Goal
Copy out the lines below word for word, keeping every character the same.

Given data
◇ ◇ ◇

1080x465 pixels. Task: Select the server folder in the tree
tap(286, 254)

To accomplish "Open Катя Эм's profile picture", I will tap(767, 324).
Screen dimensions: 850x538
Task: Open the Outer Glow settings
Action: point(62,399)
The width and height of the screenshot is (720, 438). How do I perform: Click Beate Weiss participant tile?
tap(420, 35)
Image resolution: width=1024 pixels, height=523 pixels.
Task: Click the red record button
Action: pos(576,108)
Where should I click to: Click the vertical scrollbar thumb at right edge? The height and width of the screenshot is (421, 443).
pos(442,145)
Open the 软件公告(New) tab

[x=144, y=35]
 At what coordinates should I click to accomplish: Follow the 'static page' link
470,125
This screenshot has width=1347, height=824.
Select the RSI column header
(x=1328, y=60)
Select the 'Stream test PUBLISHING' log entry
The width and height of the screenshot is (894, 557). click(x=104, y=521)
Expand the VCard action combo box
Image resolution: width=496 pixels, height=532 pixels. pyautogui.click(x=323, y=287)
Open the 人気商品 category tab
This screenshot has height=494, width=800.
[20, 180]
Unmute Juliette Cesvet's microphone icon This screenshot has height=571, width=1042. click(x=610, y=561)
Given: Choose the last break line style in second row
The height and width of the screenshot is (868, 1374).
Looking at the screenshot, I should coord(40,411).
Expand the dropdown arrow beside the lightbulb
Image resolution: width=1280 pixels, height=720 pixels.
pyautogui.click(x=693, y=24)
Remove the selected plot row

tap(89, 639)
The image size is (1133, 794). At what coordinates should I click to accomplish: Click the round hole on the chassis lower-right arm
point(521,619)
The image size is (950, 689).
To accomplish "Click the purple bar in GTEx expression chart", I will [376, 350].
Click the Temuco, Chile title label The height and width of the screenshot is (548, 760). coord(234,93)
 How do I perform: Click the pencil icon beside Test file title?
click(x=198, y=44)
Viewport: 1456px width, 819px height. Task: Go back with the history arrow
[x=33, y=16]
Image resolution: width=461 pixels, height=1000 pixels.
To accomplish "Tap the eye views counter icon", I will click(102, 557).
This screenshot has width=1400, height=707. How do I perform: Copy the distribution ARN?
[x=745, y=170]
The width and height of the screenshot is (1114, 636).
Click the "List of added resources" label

◇ ◇ ◇

Exercise output
1080x465 pixels. Task: Select the server folder in the tree
tap(286, 254)

To accomplish "Open Катя Эм's profile picture", I will tap(767, 324).
Screen dimensions: 850x538
Task: Open the Outer Glow settings
Action: point(62,399)
The width and height of the screenshot is (720, 438). How do I perform: Click Beate Weiss participant tile?
tap(420, 35)
Image resolution: width=1024 pixels, height=523 pixels.
Task: Click the red record button
Action: pos(576,108)
Where should I click to: Click the vertical scrollbar thumb at right edge? The height and width of the screenshot is (421, 443).
pos(442,145)
Open the 软件公告(New) tab

[x=144, y=35]
 At what coordinates should I click to accomplish: Follow the 'static page' link
470,125
This screenshot has width=1347, height=824.
Select the RSI column header
(x=1328, y=60)
Select the 'Stream test PUBLISHING' log entry
The width and height of the screenshot is (894, 557). click(x=104, y=521)
Expand the VCard action combo box
Image resolution: width=496 pixels, height=532 pixels. pyautogui.click(x=323, y=287)
Open the 人気商品 category tab
This screenshot has height=494, width=800.
[20, 180]
Unmute Juliette Cesvet's microphone icon This screenshot has height=571, width=1042. click(x=610, y=561)
Given: Choose the last break line style in second row
The height and width of the screenshot is (868, 1374).
Looking at the screenshot, I should coord(40,411).
Expand the dropdown arrow beside the lightbulb
Image resolution: width=1280 pixels, height=720 pixels.
pyautogui.click(x=693, y=24)
Remove the selected plot row

tap(89, 639)
The image size is (1133, 794). At what coordinates should I click to accomplish: Click the round hole on the chassis lower-right arm
point(521,619)
The image size is (950, 689).
To accomplish "Click the purple bar in GTEx expression chart", I will [376, 350].
Click the Temuco, Chile title label The height and width of the screenshot is (548, 760). coord(234,93)
 How do I perform: Click the pencil icon beside Test file title?
click(x=198, y=44)
Viewport: 1456px width, 819px height. Task: Go back with the history arrow
[x=33, y=16]
Image resolution: width=461 pixels, height=1000 pixels.
To accomplish "Tap the eye views counter icon", I will click(102, 557).
This screenshot has width=1400, height=707. How do I perform: Copy the distribution ARN?
[x=745, y=170]
The width and height of the screenshot is (1114, 636).
Click the "List of added resources" label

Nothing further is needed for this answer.